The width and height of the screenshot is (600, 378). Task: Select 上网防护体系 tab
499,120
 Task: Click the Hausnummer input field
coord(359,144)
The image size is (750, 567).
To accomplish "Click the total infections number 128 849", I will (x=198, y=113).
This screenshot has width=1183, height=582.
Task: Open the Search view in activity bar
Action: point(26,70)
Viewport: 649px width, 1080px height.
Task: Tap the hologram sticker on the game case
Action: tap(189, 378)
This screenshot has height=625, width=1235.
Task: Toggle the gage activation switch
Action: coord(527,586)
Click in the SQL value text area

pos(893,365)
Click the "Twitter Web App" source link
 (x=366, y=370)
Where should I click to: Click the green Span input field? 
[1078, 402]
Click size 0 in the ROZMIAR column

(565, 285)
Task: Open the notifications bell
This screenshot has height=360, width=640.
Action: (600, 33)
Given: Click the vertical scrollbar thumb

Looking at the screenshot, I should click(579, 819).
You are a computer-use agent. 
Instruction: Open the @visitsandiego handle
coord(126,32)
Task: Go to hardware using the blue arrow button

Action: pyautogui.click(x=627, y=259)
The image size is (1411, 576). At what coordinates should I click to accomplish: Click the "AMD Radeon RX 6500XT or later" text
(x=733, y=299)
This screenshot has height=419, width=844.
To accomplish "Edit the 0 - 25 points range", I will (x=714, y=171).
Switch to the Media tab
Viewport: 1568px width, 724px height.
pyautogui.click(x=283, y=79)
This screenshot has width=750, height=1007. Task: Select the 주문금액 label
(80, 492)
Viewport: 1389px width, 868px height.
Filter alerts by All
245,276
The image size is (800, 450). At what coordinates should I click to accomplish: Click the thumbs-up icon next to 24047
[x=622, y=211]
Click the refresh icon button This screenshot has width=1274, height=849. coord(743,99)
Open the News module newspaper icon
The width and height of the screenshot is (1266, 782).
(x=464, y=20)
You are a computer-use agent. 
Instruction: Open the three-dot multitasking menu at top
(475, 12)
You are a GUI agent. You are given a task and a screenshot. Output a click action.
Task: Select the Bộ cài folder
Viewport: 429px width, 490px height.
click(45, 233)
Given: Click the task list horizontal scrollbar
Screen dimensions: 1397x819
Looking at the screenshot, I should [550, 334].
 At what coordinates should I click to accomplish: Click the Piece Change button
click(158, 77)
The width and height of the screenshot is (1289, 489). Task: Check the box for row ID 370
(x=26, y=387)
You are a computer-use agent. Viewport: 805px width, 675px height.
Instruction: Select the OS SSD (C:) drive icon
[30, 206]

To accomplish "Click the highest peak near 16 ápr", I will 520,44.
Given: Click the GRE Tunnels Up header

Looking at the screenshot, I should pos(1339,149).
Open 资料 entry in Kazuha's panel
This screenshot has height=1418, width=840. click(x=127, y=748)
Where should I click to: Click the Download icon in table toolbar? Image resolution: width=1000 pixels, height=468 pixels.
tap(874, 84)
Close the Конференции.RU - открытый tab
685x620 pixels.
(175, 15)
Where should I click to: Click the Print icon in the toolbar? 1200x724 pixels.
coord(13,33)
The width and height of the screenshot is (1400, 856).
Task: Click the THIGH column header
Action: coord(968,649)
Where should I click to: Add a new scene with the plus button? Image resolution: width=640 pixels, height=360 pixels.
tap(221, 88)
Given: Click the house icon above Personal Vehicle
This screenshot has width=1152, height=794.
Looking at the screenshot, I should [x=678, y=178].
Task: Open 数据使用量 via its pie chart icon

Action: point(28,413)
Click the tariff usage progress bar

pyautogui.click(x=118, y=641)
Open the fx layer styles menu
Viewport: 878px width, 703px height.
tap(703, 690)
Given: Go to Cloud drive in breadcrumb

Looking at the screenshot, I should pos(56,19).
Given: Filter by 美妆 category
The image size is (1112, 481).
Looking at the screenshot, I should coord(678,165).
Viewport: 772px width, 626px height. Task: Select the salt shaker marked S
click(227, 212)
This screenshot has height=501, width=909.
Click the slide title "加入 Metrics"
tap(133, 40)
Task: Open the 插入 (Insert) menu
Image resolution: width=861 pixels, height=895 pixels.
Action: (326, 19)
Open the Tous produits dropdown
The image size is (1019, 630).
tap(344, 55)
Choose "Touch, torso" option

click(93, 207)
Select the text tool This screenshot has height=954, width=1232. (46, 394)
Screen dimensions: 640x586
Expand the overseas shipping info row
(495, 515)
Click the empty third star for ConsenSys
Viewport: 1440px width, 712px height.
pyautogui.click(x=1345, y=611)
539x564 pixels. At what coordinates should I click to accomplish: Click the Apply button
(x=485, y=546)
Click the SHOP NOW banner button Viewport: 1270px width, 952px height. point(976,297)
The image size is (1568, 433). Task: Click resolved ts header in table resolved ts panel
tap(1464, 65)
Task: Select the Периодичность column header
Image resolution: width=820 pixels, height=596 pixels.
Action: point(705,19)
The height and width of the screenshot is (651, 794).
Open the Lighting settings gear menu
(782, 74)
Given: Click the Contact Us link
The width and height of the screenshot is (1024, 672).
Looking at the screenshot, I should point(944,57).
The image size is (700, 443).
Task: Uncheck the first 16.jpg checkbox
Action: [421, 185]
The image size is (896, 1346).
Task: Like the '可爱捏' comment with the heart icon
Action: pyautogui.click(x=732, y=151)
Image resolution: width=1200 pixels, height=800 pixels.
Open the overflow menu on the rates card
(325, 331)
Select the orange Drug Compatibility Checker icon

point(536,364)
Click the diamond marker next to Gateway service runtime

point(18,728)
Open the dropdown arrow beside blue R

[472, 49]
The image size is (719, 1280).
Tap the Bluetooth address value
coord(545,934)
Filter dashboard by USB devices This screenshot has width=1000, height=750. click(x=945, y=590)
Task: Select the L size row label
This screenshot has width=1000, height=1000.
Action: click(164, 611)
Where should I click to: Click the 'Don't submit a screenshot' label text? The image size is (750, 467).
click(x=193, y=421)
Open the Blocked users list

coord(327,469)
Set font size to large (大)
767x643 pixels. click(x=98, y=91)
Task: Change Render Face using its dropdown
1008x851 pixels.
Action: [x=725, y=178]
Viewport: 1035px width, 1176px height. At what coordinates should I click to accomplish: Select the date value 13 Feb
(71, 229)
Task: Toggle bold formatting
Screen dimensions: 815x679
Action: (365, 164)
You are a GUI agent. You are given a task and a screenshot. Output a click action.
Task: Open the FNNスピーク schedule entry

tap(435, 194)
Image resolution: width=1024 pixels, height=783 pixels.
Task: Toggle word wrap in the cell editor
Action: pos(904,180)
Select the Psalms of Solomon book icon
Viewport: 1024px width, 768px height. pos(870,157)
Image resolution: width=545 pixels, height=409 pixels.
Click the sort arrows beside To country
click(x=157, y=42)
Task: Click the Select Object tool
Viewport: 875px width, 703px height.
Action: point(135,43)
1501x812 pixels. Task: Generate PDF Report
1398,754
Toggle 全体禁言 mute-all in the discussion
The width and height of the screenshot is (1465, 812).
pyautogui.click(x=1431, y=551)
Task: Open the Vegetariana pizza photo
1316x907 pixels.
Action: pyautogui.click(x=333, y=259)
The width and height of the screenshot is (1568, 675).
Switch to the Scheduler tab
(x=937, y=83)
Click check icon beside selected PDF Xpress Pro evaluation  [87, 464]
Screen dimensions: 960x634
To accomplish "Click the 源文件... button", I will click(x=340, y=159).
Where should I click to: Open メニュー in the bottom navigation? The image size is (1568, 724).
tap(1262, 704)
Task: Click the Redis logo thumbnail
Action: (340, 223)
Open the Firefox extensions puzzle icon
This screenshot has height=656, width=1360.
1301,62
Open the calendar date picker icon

■ What needs to be done ■
Each line from the start of the listing through the line with "The image size is (750, 567)." is to be restated verbatim, both ends included.

■ Your response ■
The width and height of the screenshot is (600, 378). Task: Select 上网防护体系 tab
499,120
 Task: Click the Hausnummer input field
coord(359,144)
The image size is (750, 567).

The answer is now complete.